Pour le philosophe italien Giorgio Agamben, l’état d’urgence n’est pas un bouclier qui protège la démocratie. Il a, au contraire, selon lui, toujours accompagné les dictatures.

On ne comprend pas l’enjeu véritable de la prolongation de l’état d’urgence [jusqu’à la fin février] en France, si on ne le situe pas dans le contexte d’une transformation radicale du modèle étatique qui nous est familier. Il faut avant tout démentir le propos des femmes et hommes politiques irresponsables, selon lesquels l’état d’urgence serait un bouclier pour la démocratie.

Les historiens savent parfaitement que c’est le contraire qui est vrai. L’état d’urgence est justement le dispositif par lequel les pouvoirs totalitaires se sont installés en Europe. Ainsi, dans les années qui ont précédé la prise du pouvoir par Hitler, les gouvernements sociaux-démocrates de Weimar avaient eu si souvent recours à l’état d’urgence (état d’exception, comme on le nomme en allemand), qu’on a pu dire que l’Allemagne avait déjà cessé, avant 1933, d’être une démocratie parlementaire.

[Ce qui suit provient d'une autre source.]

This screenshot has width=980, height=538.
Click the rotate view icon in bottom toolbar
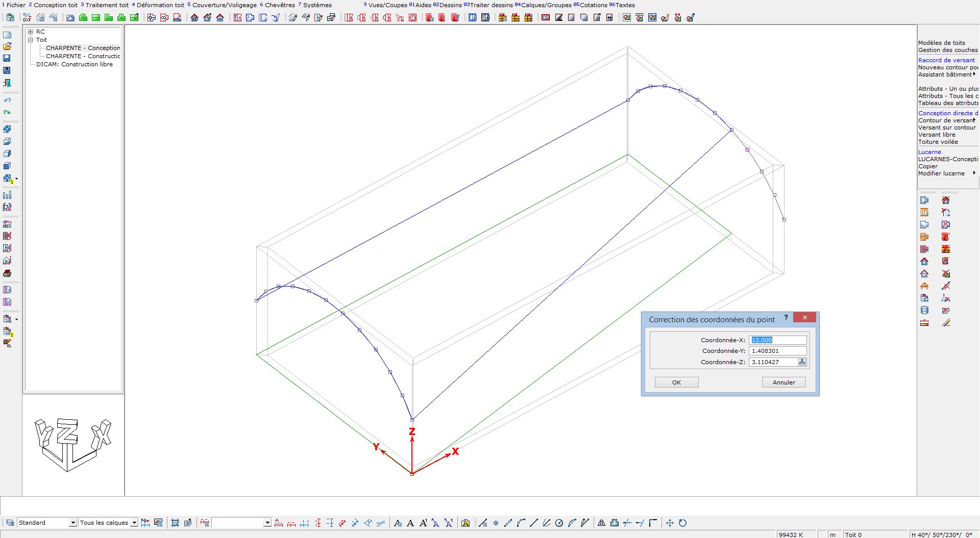(x=682, y=523)
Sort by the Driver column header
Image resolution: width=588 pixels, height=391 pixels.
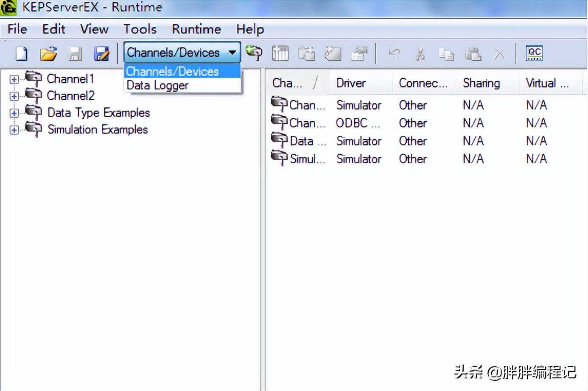(x=351, y=83)
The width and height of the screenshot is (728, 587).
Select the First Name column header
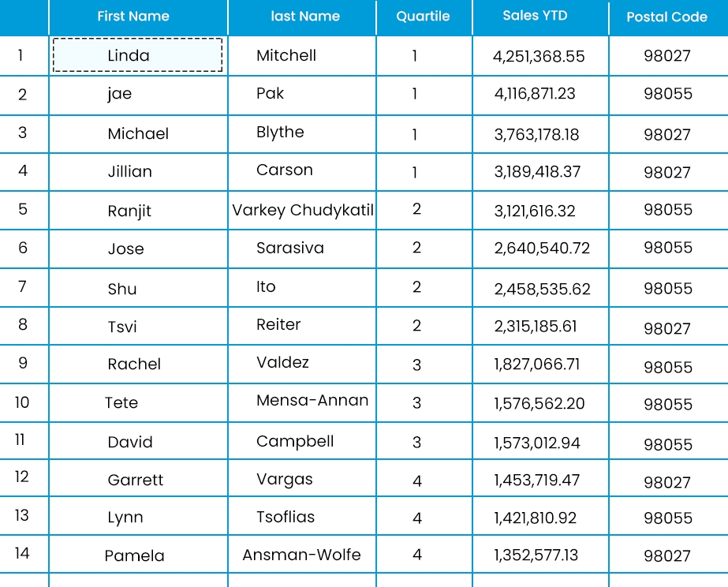coord(133,17)
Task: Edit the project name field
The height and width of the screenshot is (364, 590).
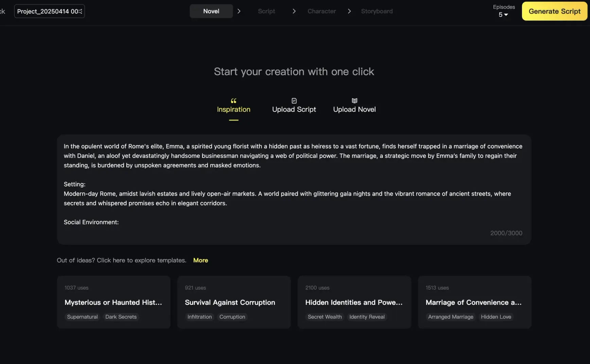Action: click(50, 11)
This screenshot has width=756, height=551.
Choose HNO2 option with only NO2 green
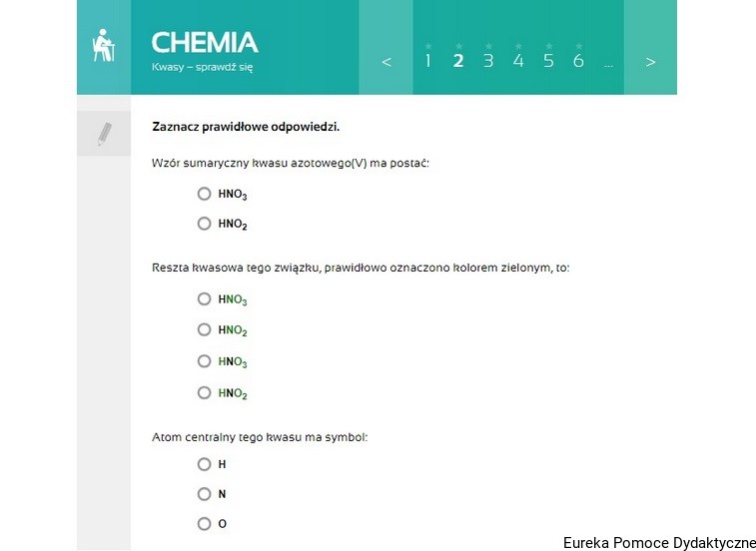point(205,330)
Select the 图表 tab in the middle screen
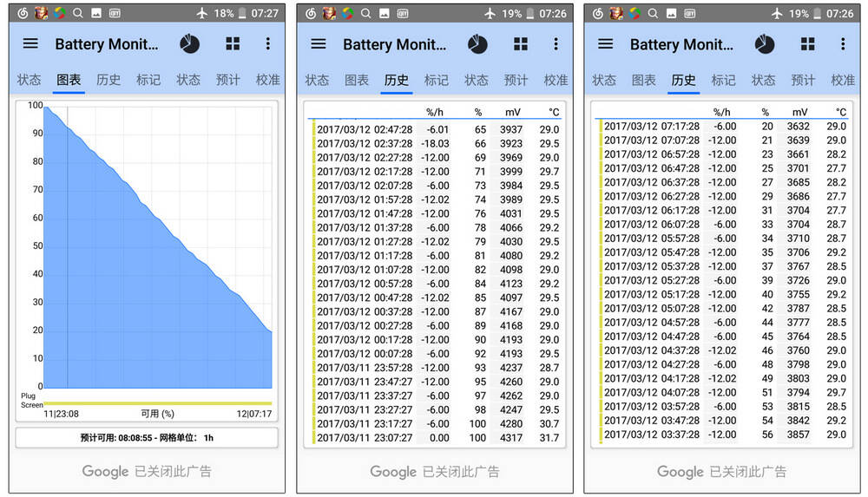Screen dimensions: 868x497 [x=357, y=80]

Or le premier acte d’Hitler, après sa nomination, a été de proclamer un état d’urgence, qui n’a jamais été révoqué. Lorsqu’on s’étonne des crimes qui ont pu être commis impunément en Allemagne par les nazis, on oublie que ces actes étaient parfaitement légaux, car le pays était soumis à l’état d’exception et que les libertés individuelles étaient suspendues.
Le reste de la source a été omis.